How Often Can You Train?

This is probably the single most important question you can ask yourself. Whether time or money dependent answering this question will give you an idea to the length (and ultimate cost) of training.

For example, I averaged 2 scheduled flights per week and from first discovery flight to date of check ride was exactly: 5 months and 23 days. And a total of 71.4 hours.

Now, even for me, some factors applied to that. I work a normal full-time job and I am the mother of 2 wonderful boys, so I couldn’t devote all my time to aviation. However, I spent many a night after my kids went to bed studying what was required.

Enough about me, more about you. The more often you train, the less you will have to repeat for the next flight. Simple as that.

There are programs out there that boast that you can have your PPL in as little as 2 weeks.  However, your life for those 2 weeks are aviation. Not that that is a bad thing, just something to know about. I’m trying to give you all the information so you can make an informed decision.
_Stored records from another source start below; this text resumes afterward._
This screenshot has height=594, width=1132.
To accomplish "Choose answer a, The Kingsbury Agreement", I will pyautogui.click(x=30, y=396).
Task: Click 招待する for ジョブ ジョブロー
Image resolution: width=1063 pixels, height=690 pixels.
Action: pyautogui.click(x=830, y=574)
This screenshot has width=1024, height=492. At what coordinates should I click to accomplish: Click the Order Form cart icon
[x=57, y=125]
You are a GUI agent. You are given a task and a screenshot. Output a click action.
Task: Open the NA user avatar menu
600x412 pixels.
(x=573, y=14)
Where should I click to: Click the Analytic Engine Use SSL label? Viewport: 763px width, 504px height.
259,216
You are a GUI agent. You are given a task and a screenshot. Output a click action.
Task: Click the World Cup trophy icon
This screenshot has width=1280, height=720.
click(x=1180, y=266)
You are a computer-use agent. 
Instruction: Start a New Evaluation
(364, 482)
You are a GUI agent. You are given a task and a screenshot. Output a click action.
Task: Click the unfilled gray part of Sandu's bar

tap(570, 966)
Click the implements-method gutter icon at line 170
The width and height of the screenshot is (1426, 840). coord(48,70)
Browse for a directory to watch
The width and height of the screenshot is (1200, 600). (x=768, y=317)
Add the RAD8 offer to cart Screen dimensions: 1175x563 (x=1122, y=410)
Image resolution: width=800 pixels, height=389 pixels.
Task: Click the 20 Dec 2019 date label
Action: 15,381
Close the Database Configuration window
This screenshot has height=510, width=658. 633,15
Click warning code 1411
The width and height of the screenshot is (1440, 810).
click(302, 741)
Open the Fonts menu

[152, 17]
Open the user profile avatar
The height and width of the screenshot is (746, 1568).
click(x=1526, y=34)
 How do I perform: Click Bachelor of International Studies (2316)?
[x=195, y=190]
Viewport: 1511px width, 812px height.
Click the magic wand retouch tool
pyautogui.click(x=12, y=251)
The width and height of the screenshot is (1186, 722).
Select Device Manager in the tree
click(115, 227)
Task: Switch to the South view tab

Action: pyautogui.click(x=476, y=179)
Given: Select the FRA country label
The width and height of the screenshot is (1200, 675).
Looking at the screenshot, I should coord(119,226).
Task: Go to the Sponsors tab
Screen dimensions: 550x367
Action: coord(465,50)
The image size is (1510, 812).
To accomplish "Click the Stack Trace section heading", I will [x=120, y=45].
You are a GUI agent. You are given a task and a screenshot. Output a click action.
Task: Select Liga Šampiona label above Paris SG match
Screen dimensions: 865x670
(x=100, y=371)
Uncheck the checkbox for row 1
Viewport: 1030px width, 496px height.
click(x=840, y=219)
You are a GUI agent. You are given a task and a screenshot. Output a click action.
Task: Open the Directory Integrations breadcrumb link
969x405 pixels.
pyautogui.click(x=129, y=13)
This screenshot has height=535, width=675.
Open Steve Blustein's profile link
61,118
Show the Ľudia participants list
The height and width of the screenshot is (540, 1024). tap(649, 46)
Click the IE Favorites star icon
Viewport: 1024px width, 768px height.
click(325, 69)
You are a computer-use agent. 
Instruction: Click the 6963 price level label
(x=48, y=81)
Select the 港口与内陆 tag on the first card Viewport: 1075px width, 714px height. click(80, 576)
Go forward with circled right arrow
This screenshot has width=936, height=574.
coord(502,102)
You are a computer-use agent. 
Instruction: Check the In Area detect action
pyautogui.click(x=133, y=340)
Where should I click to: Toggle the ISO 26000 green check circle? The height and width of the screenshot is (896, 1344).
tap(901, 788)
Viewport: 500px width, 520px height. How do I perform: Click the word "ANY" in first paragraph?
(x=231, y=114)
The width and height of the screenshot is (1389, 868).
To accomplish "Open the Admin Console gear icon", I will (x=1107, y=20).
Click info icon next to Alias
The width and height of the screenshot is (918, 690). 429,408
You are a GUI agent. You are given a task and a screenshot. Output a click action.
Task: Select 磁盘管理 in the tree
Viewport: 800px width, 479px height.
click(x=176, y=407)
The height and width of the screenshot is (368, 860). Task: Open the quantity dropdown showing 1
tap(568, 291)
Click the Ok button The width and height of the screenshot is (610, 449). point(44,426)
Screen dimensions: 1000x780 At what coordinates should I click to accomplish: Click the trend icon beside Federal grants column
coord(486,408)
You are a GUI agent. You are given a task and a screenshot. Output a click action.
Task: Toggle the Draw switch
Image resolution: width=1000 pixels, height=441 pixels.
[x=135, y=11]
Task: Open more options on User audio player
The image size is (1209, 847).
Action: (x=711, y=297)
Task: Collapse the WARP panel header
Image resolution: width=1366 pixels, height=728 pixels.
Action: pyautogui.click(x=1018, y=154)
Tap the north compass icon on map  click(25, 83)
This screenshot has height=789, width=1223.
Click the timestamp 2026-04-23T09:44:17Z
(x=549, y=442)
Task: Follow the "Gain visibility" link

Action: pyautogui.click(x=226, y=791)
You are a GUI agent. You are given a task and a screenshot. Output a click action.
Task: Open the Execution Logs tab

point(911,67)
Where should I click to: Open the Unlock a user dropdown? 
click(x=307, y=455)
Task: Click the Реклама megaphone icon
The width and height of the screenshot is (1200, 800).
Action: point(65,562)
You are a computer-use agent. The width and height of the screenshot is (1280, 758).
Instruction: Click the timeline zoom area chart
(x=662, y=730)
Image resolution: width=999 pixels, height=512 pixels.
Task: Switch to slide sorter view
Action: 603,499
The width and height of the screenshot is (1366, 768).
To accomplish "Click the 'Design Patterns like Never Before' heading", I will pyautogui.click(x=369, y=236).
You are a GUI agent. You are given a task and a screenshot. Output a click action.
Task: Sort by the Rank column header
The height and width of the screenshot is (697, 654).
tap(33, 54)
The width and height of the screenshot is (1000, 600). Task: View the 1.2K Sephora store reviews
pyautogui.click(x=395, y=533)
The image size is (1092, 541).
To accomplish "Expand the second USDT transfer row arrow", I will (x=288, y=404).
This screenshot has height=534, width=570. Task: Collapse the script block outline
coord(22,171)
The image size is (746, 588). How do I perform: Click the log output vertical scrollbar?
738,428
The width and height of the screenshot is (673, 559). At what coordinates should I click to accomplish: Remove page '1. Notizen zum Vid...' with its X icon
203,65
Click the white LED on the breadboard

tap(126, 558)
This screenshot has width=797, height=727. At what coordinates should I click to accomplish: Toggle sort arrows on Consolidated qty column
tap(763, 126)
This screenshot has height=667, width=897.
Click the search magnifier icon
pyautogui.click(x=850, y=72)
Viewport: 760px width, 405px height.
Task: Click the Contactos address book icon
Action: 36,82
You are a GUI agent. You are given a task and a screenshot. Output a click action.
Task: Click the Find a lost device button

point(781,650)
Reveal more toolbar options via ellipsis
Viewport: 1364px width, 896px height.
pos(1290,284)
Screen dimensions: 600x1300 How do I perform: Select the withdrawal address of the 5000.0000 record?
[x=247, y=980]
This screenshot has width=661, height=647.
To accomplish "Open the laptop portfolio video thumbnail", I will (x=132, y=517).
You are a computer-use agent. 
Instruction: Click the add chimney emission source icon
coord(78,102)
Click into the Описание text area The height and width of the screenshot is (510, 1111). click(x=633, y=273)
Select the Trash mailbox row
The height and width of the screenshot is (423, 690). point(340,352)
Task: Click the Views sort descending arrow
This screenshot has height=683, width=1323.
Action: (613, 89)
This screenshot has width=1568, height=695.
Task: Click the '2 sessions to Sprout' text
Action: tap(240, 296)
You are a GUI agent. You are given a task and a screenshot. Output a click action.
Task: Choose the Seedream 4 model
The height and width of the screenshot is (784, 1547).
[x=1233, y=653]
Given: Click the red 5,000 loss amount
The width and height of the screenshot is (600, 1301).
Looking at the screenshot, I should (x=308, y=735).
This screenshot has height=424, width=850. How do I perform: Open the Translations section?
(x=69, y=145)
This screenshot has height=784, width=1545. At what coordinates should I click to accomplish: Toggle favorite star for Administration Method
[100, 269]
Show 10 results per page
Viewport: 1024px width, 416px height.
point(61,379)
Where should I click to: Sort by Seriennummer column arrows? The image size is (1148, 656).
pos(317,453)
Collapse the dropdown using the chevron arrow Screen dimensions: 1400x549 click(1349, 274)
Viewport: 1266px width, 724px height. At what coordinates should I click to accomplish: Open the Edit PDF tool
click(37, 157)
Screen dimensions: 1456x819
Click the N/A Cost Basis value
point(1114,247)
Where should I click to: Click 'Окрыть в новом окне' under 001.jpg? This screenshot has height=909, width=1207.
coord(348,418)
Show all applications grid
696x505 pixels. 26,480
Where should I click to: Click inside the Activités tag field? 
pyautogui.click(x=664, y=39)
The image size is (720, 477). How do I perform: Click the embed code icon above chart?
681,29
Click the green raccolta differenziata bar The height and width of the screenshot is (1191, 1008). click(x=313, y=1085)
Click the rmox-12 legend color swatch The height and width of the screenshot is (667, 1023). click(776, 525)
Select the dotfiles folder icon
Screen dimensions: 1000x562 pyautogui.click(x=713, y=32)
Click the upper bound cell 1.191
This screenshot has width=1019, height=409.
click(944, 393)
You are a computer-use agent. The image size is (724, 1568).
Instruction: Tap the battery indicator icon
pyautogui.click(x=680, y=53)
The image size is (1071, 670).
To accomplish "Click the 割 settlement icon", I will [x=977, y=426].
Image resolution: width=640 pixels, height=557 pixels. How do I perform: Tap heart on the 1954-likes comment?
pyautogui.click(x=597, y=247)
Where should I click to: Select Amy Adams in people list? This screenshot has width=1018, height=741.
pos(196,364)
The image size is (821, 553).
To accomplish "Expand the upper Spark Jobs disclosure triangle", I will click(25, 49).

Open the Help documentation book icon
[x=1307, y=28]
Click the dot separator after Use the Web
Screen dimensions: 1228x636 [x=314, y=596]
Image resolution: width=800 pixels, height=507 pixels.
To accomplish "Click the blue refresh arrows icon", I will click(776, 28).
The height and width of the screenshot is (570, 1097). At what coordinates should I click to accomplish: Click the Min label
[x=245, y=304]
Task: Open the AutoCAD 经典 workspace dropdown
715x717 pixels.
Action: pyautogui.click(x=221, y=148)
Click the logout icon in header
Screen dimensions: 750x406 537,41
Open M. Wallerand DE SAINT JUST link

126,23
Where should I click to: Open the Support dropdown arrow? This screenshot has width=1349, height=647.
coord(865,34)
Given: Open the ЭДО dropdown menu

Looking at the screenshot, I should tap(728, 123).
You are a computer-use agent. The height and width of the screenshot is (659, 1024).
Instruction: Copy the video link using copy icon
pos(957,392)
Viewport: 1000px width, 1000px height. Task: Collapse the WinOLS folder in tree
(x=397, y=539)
What Is The National Average?

The legal minimum according to FAR part 61.109 for an Airplane, Single Engine Rating:

"a person who applies for a private pilot certificate with an airplane 
category and single-engine class rating must log at least 40 hours of 
flight time that includes at least 20 hours of flight training from an 
authorized instructor and 10 hours of solo flight training..."

40 hours. The minimum requirement. Now, there are some who can do it in that amount of time, but your situation may vary. A quick google search will give you answers ranging from 55- 85 hours is the national average.

Here’s what I would say… screw the numbers!

Fly as long or as little as you need to get your license. Your time is your time. If you feel you need more than take more. If you can confidently pass the check ride at the minimums than do that. Flying is a privilege that only few will ever have in their lifetime. Take as long as you need to join the rank of pilot.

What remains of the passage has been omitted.